**** Data shown

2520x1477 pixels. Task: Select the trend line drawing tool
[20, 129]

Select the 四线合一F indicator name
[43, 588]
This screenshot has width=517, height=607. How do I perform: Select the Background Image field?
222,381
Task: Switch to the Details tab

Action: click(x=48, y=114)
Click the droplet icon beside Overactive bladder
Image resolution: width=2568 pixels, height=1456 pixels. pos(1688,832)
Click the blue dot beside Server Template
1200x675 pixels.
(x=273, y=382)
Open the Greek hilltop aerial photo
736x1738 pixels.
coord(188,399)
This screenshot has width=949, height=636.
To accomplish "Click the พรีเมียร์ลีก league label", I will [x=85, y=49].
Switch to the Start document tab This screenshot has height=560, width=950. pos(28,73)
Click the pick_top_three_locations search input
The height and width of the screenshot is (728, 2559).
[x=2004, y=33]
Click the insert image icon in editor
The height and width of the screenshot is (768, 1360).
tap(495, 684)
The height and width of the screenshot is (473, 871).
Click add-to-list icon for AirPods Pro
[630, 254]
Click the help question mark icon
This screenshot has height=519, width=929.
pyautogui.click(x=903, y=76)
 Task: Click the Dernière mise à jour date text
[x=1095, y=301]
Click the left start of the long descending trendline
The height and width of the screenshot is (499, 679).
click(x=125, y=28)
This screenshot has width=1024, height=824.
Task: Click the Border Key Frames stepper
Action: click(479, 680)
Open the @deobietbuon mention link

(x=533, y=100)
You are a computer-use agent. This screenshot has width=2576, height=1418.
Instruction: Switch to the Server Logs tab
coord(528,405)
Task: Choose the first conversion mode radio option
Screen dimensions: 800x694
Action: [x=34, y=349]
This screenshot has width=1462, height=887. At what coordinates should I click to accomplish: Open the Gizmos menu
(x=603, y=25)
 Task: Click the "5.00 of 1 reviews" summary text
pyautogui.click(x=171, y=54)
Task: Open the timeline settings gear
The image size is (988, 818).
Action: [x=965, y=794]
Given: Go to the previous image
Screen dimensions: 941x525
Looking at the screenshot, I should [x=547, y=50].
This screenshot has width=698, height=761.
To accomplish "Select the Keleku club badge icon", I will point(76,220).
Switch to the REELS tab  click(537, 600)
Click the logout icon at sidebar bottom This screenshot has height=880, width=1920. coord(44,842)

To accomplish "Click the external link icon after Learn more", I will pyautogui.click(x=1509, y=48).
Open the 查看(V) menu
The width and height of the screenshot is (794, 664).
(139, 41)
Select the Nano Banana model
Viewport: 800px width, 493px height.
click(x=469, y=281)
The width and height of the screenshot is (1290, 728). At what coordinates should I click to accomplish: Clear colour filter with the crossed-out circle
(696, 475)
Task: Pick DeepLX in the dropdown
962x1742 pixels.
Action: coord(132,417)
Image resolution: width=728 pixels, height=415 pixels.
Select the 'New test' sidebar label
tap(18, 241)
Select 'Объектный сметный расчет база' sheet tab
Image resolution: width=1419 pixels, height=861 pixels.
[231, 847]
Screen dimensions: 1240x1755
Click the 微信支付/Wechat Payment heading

********

_Stated exercise_
In the items, starting at the line containing "Select 'Объектный сметный" and running through the end, change "heading" to "title", and give back only those lines.

_Result_
Select 'Объектный сметный расчет база' sheet tab
Image resolution: width=1419 pixels, height=861 pixels.
[231, 847]
Screen dimensions: 1240x1755
Click the 微信支付/Wechat Payment title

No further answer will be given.